Io e il buon vecchio Mario eravamo arrivati presto, nel grande parco che avrebbe ospitato il concerto degli U2, e mentre già si faceva buio l'attesa di sentire così da vicino la voce di Bono per l'ennesima volta, si faceva intensissima. Ma al primo calar delle tenebre la nostra attenzione e quella di tanti altri spettatori, veniva attirata da una pioggia di stelle cadenti a dir poco fuori dalla norma: tantissime, velocissime, tute parallele tra loro e percorrevano in tutta la longitudine la volta celeste.
Che spettacolo, Mario! Un cielo così limpido non lo si vede nemmeno ad Agosto in alta montagna! Guarda che meraviglia! Se osservi bene si vede anche la Stazione Aerospaziale Orbitante! È davvero enorme, imponente, un prodigioso colosso della scienza: quasi mi rende orgoglioso di essere Uomo! ...Ma tu ti eri mai accorto che era così grande, vista da quaggiù? Sembra così vicina! Anzi.. è vicina! Cazzo.. Troppo vicina, oh cazzo! ...
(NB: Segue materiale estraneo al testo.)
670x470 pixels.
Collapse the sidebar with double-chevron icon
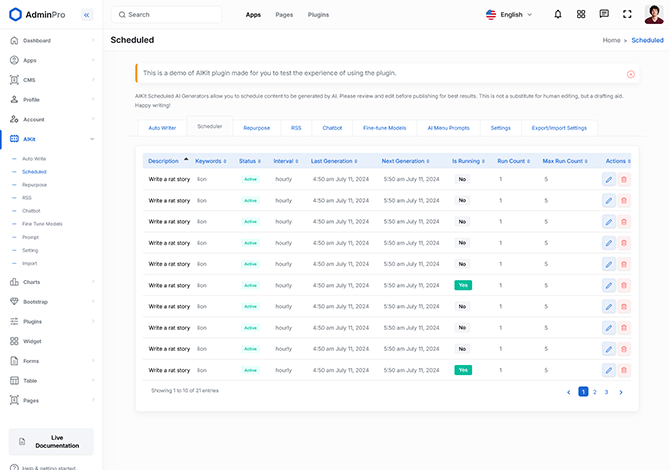click(x=87, y=15)
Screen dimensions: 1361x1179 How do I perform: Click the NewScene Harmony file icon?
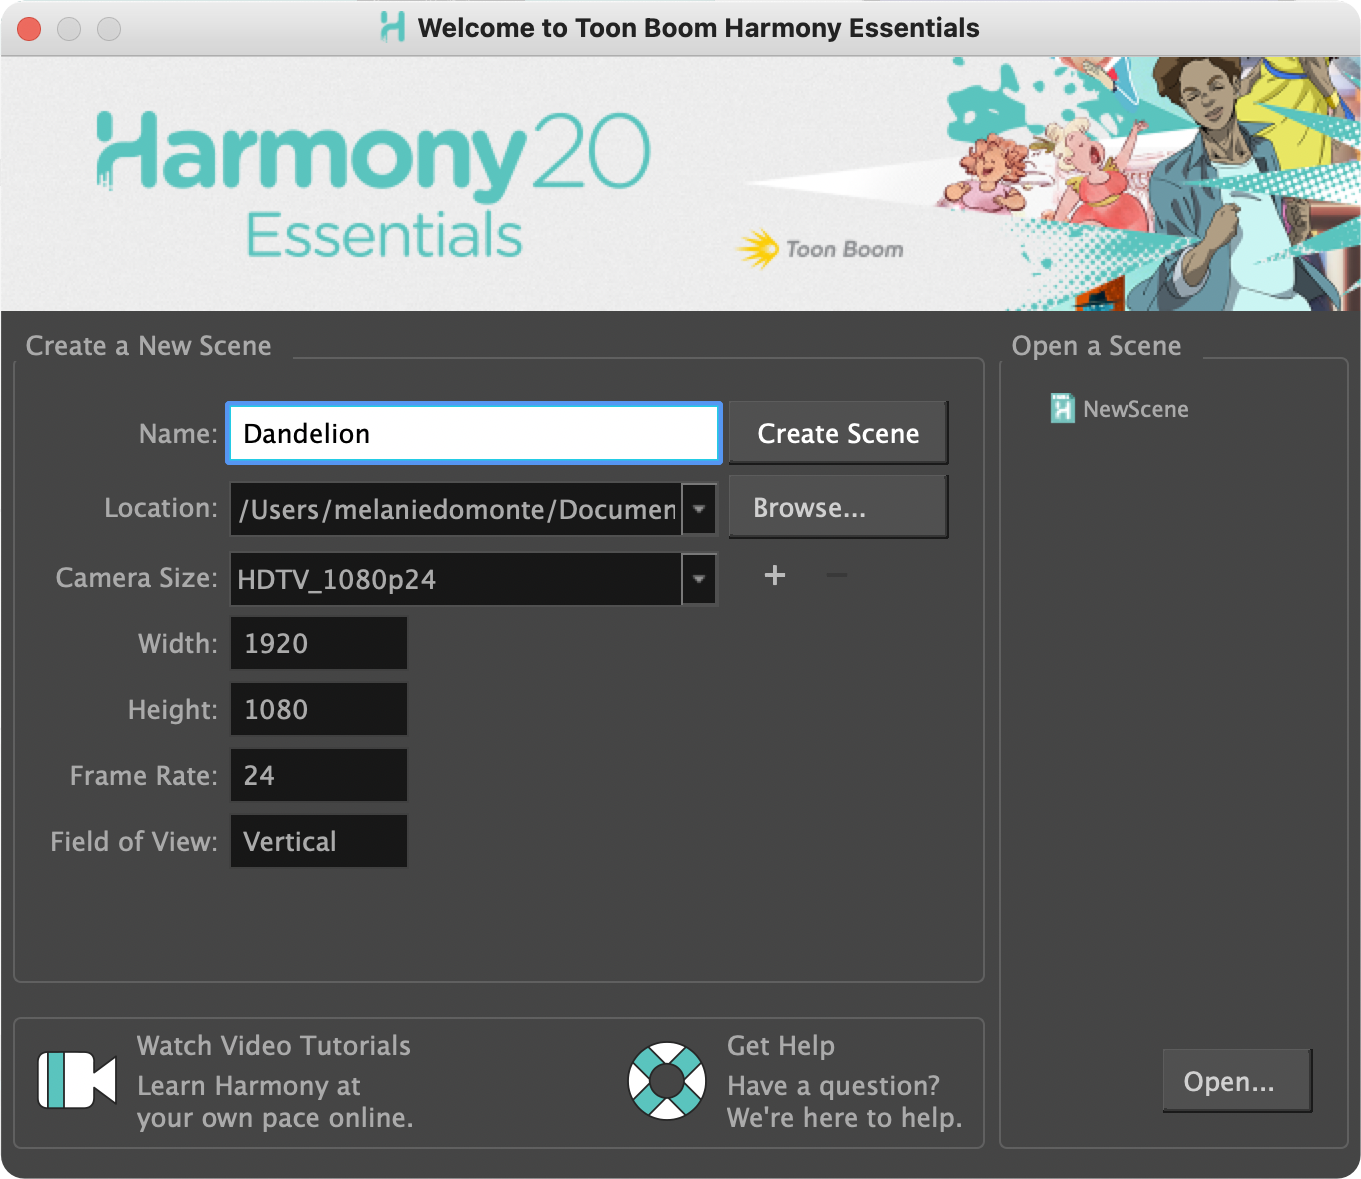coord(1061,408)
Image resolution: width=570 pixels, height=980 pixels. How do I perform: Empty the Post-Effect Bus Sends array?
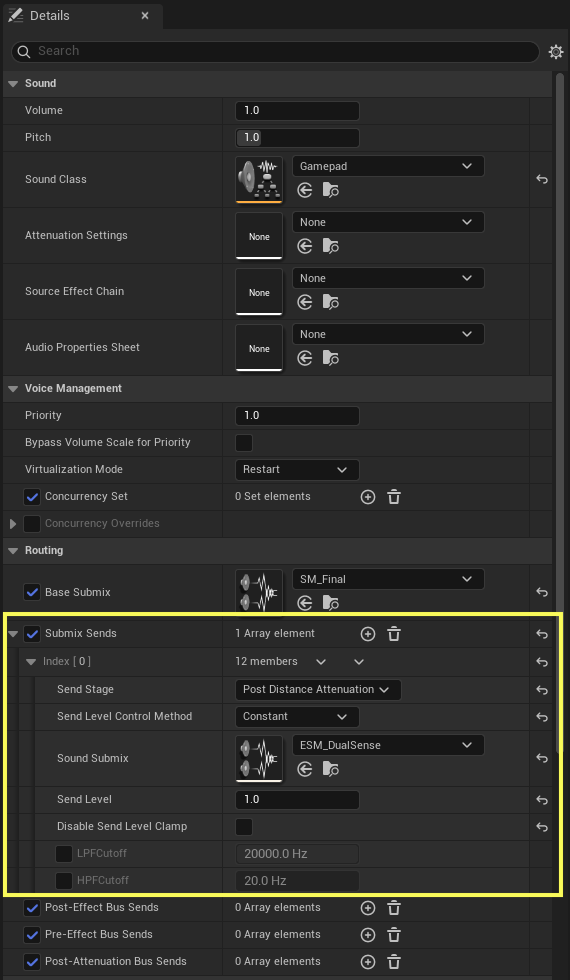[x=394, y=908]
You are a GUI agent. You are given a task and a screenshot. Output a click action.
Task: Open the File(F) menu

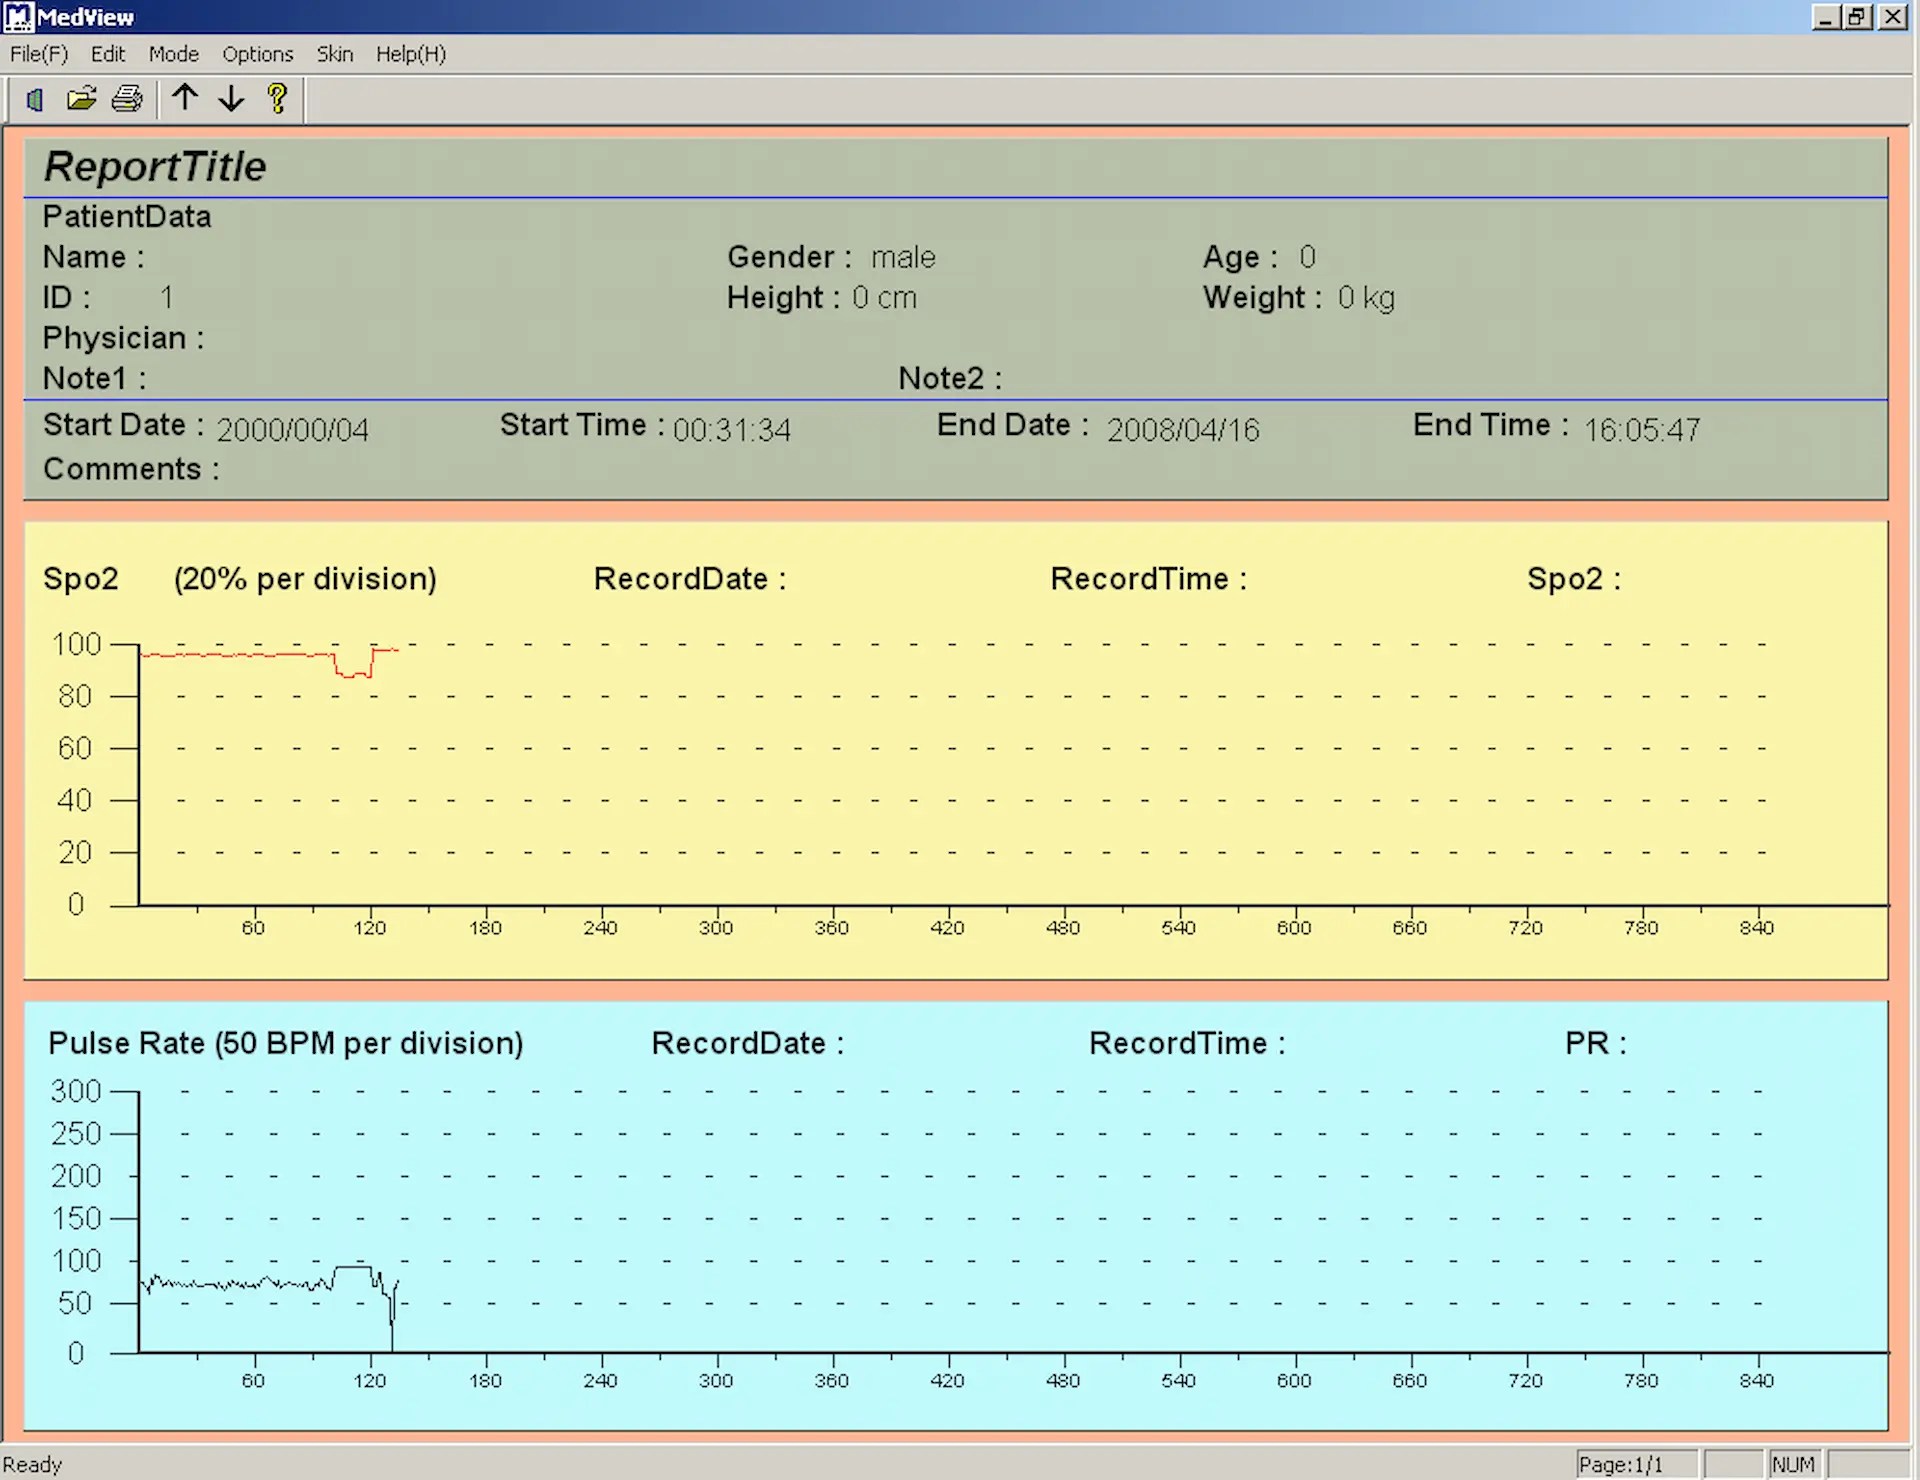click(x=38, y=54)
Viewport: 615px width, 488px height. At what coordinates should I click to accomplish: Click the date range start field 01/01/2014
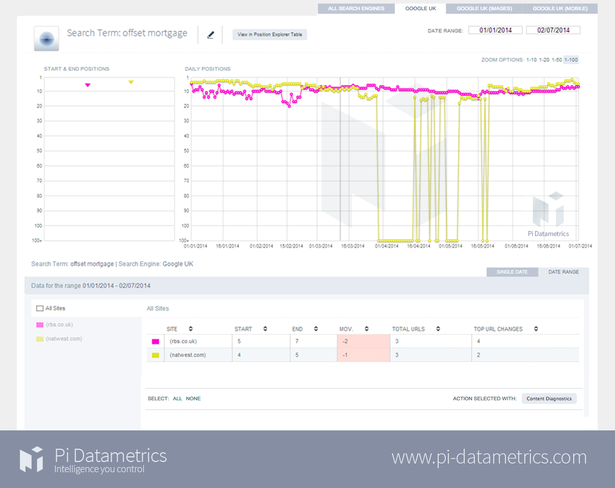point(494,30)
Ad ogni secondo si fa più grande, non c'è più dubbio: la fichissima Stazione Aerospaziale Orbitante forse non è poi così fica.. Ci sta cadendo in testa!!! Ma cosa puoi fare se ti precipita in faccia un marchingegno da 150.000 tonnellate mentre sei in mezzo a 150.000 persone? Niente! Alzi il naso, stai a guardare, ridi come una checca isterica e preghi che cada un pò più in là! ..O male che vada ti conforti con l'idea che comunque si tratta solo di una tonnellata a testa!!!
Cazzo ragazzi che botto e che cratere quando la SASO ha finito la sua corsa due o trecento metri più in là!!! È stato lì che, tra l'euforia di essere rimasti al mondo per poterlo raccontare e l'adrenalina che non aveva ancora smesso di salire, mi sono veramente congratulato con me stesso per essermi ricordato di portare la macchina fotografica! Quel rottame fumante ed ancora fin troppo bianco per aver attraversato tutta l'atmosfera, era una meraviglia da guardare.. Chi raccoglieva qualche frammento di "stelle cadenti" di portarsi a casa come macabro souvenir, chi per sfogarsi aveva ripreso a cantare, chi controllava il buono stato degli occhiali come Mario. Ma tutti ancora più attoniti e sbalorditi quando da un portellone è uscito un tizio in buona salute che, microfono in mano, ha iniziato ad intonare All I Want Is You!
È Bonovox, sì sembra proprio lui! No, è solo un impostore, pazienza.. Comunque lo imita bene: ha anche una bella voce, dai! Meglio così poi.. Non sarebbe stato molto carino se tutto questo cataclisma fosse stato messo in piedi dalla regia di Brian Eno, vecchio volpone!
Poi all'improvviso si fanno le 8, del mattino: le foto non ci sono più, ti pareva, addio successo planetario e grande esclusiva per lo Spanoblog. :-( E tutto quello che mi resta è chiedermi: ma perché non la smetto di cenare con ravioli al ragù subito prima di mettermi a letto a mezzanotte passata???